**INPUT DATA:**
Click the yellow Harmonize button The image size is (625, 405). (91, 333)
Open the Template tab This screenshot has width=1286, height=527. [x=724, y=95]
---
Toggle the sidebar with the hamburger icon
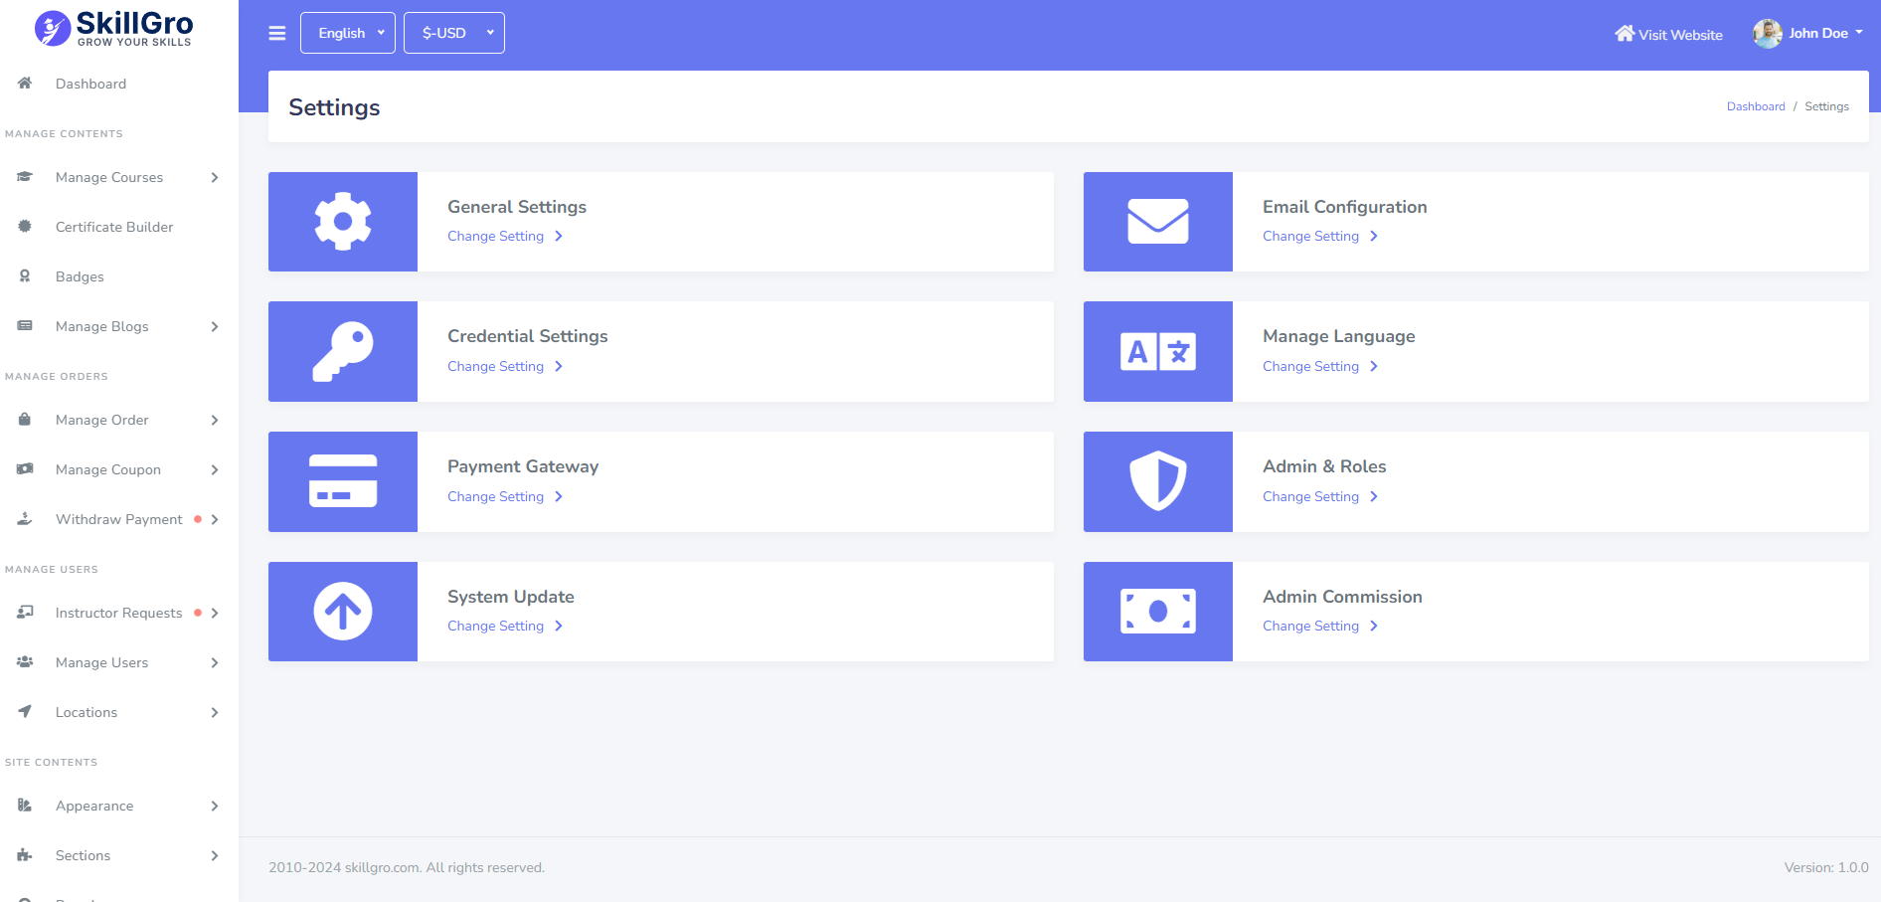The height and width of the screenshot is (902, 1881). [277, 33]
--
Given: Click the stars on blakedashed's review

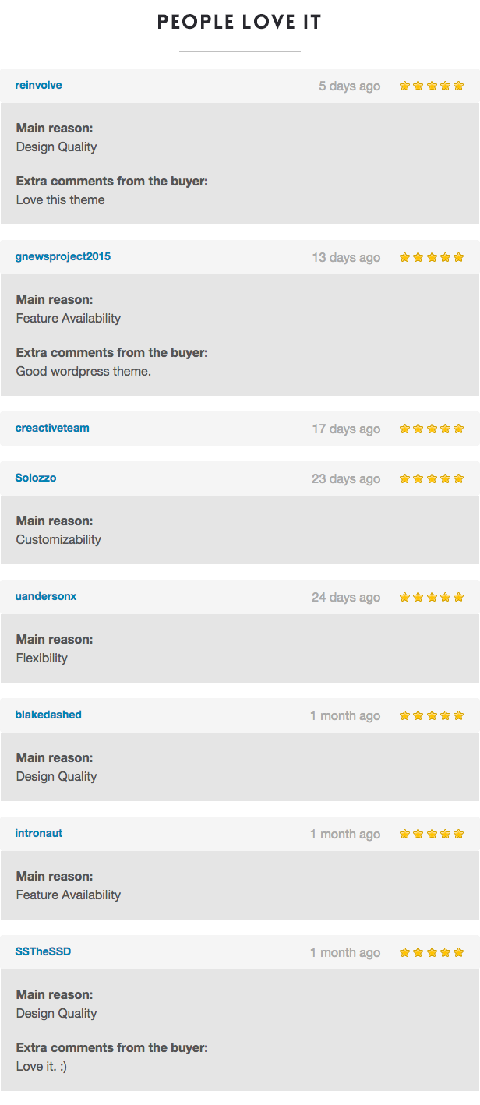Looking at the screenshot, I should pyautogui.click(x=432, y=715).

**INSTRUCTIONS FOR THE TASK:** Please give back exactly the lines of this listing beginning at the line with "Click the yellow" and ending with the line with "Open the Template", both included, and nothing else.

**WRITTEN RESPONSE:**
Click the yellow Harmonize button The image size is (625, 405). (91, 333)
Open the Template tab This screenshot has width=1286, height=527. [x=724, y=95]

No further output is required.